# TASK DATA
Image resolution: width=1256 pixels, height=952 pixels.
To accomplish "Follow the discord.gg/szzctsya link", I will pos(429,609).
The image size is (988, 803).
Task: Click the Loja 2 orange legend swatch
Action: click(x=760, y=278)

# AIM OF THE EXERCISE
Please rewrite all the material above with every "Image resolution" changed to "Screen resolution", leaving everything else as it is.

# THE RESPONSE
Screen resolution: width=1256 pixels, height=952 pixels.
To accomplish "Follow the discord.gg/szzctsya link", I will pos(429,609).
The image size is (988, 803).
Task: Click the Loja 2 orange legend swatch
Action: click(x=760, y=278)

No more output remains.